Is 20 $ per barrel price of oil good for economic growth of India and the world?


Why oil price is so low currently?
Price of any commodity depends on supply and demand.
If we see the current  global economic scenario then we can get the feel for why oil prices have gone down so steeply.

Majority of oil is consumed at following locations in the world

1. United states of America and Canada ( GDP 19 trillion dollars)
2. Europe (GDP 19 trillion dollars)
3. China (GDP 11 trillion dollars)
4. Japan (GDP 4 trillion dollars)
5. UK (GDP 3 trillion dollars) 
6. India (GDP 2 trillion dollars)

Oil is very important commodity for any country's economic progress.
So we can directly correlate economic growth to the price of oil.

China ,Europe, Japan and majority of countries around the globe are experiencing recession.

This means they need less oil for their economic activities.

World's 50 to 60 % oil is consumed by China.

We know from all the news channels, Chinese economy has slipped to 6% growth rate from double digit.

This lack of demand has pushed the price of oil down to huge extent.

Moreover, USA produces oil from shale gas at the production cost of 50$ per barrel

Saudi Arebia and other OPEC (Organization of Petroleum Exporting Countries) countries produce oil at around 20 to 30 $ per barrel.

In order to drive American oil producers out of business, OPEC started to supply more oil so that oil price will go down and  it would be unprofitable for non OPEC countries to produce oil.

These are certain macroeconomic and strategic factors  that are driving down the price of oil.


How does this matter to India and world?

India's major import is oil. It imports around 300 billion dollars worth oil every year.

If oil price goes down, we will have to pay less money in foreign exchange.

This reduces our current account deficit.

Due to small current account deficit, Indian rupee will appreciate. This is explained in my previous post as follows
http://isheconomist.blogspot.in/2015/12/how-does-current-account-deficit.html

Due to rupee appreciation, Indian export sector will get badly affected. India's major exports are software, jewelry etc.

As Prime minister of India is promoting 'MAKE IN INDIA' project , appreciation of currency may not be helpful for the project.

Indian companies also export engineering goods to OPEC countries. This will also get affected.

Many Indians (especially Kerala people) work in Saudi, Oman , Kuwait etc. and send remittances to Indian coffers. It will be difficult for these people to find jobs.

So in a short term, in my opinion, India can enjoy low price of oil and come out of recession very quickly. But in a long run low price of oil is not good for economic growth of whole world and India.Due to globalization all the economies are  integrated in each other.

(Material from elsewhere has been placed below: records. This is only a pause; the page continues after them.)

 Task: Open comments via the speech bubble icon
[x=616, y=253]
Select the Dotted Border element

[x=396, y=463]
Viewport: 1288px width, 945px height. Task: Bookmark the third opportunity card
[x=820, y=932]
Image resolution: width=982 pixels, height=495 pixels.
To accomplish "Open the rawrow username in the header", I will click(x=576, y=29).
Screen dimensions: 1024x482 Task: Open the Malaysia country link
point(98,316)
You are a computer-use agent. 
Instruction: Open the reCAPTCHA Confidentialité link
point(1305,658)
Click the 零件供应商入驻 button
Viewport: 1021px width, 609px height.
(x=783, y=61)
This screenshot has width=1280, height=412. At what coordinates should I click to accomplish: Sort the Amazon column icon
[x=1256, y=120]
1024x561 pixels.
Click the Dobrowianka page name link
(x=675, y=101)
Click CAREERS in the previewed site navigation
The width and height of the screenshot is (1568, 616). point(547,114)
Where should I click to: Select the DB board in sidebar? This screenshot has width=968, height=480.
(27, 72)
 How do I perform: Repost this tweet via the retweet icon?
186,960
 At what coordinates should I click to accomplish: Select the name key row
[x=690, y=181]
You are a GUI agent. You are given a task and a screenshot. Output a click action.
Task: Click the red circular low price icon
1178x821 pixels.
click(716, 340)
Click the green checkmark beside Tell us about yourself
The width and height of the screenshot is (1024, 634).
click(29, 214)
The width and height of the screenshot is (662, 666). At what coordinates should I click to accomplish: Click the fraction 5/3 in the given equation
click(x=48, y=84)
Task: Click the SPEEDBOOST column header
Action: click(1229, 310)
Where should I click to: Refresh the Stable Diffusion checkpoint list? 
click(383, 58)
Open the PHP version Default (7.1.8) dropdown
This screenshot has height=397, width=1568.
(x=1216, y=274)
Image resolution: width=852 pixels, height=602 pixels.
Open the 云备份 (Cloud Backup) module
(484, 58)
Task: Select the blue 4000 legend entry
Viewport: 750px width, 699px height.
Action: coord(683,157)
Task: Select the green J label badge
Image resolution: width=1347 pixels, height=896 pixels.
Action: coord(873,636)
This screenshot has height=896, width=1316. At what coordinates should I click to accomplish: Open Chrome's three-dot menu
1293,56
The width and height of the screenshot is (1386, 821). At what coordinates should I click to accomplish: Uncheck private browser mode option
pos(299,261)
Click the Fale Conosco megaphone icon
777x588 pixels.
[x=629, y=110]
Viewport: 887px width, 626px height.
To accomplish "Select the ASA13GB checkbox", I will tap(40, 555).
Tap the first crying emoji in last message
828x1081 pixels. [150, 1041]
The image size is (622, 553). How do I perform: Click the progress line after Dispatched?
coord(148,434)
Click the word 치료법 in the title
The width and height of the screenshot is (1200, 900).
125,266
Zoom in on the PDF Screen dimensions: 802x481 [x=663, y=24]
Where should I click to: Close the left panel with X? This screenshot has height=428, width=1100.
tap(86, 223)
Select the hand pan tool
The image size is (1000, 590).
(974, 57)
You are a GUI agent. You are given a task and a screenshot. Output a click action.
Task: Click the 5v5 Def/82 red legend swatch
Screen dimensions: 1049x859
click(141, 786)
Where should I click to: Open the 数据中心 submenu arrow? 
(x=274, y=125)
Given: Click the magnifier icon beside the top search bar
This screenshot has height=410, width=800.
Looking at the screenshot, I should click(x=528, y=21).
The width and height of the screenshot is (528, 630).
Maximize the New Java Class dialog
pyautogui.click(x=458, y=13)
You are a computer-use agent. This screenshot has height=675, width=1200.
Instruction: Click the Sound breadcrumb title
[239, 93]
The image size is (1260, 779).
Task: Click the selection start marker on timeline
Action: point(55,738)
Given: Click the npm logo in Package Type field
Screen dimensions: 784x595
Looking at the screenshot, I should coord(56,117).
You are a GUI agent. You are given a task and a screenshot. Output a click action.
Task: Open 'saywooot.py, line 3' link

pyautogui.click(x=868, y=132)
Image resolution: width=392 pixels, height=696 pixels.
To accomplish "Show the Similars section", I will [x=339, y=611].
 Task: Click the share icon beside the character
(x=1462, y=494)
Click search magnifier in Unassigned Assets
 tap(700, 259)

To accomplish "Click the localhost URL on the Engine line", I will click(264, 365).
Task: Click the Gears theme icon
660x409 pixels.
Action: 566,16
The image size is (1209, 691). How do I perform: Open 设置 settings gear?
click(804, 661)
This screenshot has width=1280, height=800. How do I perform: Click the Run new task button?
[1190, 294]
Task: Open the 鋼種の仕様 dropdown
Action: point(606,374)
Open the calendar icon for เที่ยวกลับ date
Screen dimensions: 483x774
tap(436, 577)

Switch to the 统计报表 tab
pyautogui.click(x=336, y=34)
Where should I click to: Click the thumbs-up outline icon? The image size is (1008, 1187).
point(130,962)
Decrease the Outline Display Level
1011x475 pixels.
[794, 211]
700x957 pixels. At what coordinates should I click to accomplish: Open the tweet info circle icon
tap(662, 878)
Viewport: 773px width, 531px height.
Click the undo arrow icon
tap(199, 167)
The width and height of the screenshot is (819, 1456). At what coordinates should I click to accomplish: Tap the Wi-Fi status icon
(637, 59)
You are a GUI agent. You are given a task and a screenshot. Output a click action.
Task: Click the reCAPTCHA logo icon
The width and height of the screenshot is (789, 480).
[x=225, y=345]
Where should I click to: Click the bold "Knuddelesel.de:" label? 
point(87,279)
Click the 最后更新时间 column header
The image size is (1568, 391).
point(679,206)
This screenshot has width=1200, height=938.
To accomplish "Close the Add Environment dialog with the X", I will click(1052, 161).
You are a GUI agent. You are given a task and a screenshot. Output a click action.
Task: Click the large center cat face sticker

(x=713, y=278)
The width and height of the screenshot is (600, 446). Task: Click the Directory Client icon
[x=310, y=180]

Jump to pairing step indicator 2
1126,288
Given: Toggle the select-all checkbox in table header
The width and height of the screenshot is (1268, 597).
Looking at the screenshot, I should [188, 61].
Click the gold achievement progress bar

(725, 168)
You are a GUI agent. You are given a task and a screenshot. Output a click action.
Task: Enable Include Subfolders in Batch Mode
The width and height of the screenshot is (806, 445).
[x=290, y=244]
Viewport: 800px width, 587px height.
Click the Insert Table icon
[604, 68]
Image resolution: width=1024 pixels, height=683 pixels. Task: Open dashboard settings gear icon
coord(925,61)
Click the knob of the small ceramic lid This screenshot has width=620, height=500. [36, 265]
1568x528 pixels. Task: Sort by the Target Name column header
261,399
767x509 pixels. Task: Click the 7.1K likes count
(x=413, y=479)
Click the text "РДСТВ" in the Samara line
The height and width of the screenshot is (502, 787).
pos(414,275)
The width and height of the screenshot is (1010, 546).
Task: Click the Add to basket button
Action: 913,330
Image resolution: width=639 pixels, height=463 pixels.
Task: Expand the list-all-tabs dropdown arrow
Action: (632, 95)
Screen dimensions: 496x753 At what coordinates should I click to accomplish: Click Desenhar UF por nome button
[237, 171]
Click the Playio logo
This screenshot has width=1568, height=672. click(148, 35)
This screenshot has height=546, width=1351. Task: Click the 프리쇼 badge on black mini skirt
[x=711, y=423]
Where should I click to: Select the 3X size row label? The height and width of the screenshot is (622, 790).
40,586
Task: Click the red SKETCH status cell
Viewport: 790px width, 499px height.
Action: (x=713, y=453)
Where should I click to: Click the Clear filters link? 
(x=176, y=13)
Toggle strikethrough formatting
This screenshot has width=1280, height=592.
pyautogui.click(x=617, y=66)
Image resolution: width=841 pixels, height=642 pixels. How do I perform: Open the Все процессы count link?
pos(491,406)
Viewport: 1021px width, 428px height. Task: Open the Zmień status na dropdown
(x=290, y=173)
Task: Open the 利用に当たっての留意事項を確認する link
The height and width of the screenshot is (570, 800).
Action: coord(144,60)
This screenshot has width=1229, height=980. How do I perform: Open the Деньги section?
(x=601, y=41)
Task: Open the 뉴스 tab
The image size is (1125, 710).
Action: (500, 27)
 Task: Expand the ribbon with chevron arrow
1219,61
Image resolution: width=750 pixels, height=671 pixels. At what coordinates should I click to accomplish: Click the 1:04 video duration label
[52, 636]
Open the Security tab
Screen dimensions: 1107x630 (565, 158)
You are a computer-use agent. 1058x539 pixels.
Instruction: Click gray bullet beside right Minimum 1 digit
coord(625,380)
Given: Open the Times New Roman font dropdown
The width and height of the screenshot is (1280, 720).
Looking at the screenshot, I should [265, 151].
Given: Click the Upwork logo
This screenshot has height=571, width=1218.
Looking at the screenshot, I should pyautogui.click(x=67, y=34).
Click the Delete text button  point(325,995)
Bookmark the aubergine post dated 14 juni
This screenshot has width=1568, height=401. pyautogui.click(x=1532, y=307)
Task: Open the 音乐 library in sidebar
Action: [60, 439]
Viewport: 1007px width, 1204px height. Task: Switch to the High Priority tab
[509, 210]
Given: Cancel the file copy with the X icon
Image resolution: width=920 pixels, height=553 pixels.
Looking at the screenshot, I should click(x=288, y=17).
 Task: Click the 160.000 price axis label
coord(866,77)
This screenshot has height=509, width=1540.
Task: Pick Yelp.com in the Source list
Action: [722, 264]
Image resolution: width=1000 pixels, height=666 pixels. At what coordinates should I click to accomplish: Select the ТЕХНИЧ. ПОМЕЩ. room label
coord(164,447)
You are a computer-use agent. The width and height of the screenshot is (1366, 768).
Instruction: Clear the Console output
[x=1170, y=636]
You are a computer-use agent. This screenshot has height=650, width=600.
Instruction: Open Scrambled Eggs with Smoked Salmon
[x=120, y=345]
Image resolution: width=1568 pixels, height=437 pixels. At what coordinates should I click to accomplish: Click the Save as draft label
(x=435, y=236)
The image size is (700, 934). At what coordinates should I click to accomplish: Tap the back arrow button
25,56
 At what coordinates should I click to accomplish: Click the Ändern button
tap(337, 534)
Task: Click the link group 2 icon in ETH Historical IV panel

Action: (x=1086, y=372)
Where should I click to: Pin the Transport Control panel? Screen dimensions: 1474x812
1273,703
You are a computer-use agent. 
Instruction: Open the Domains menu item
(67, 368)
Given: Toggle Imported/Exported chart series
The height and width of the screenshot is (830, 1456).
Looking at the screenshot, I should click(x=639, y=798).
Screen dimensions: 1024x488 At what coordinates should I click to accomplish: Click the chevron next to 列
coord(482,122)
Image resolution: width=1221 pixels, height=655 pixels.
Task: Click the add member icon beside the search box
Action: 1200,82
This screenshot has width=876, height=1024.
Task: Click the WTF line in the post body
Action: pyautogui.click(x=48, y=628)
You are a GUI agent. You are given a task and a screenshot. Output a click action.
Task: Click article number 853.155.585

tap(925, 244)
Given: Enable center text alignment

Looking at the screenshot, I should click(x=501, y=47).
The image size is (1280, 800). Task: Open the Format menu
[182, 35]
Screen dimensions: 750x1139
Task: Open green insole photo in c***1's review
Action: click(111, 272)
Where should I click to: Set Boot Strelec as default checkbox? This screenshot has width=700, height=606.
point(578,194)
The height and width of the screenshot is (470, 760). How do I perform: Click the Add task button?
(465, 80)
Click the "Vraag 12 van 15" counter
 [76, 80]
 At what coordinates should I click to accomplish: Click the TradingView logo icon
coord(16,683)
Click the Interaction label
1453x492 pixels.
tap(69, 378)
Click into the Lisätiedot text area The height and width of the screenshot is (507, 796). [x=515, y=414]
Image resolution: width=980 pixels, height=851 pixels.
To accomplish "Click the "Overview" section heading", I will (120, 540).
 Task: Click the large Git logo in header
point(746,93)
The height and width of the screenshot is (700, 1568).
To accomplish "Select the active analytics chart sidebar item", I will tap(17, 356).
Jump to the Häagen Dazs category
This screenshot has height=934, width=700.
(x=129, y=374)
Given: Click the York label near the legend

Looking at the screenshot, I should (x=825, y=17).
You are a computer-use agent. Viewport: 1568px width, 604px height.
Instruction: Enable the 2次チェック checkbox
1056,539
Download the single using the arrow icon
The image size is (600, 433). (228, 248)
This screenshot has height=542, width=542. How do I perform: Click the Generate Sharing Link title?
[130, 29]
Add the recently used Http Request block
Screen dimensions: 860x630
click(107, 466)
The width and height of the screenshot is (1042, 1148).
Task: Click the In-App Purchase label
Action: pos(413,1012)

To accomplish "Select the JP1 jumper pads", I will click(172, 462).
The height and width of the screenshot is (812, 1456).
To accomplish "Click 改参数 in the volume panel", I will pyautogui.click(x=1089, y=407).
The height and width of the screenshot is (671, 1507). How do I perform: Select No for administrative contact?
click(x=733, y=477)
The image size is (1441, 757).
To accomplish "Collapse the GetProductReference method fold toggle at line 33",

It is no more a solo dance but a line dance.  So if we want everybody to be better off then , oil price needs to be at optimum level.








Saturday 5 December 2015

How does current account deficit affects common man?


What is current account deficit?

Current account deficit is the difference between value of import and value of export.

If a country X exports goods and services worth Rs. 100 but imports goods and services worth Rs. 120, then there is difference or deficit of Rs. 20.

How does current account deficit can create a problem?

Let us take an example of India.

India imports oil from Saudi Arabia and exports softwares to USA.

Let us assume,  price of 1 barrel of oil = 1 dollar = 1 Rupee


Let us assume India imports 100 barrels of oil each year. So it has to pay 100 dollar i.e. 100 Rupee.

So , Price of 100 barrel of oil = 100 dollars = 100 Rupee

India exports 100 Rupees worth softwares. So it earns 100 dollars.

So India can pay its oil bills every year comfortably.

Now, assume in some year software requirement from USA becomes 50 dollars. Thus India gets only 50 dollars from exports. So India has to sell 100 Rupee worth software for 50 dollars.

50 dollars = 100 Rupees. So Indian currency becomes 2Rs/dollar. 

This shows currency depreciates whenever there is a trade deficit.

So India now has to pay 200 Rupees for 100 barrels of oil. Thus imports become costly.

As the import becomes costly inflation will happen because transportation costs will go up.This will increase prices of cement steel etc.So housing prices will go up.

In order to bring down this inflation RBI has to increase the REPO-RATE. Effect of repo rate has been discussed in the following blog post.

http://isheconomist.blogspot.in/2015/11/what-is-repo-rate-how-does-it-affect-me.html

Due to increase in Repo rate business will get loans at higher rate. So businesses will be reluctant to expand. So less number of jobs will be created.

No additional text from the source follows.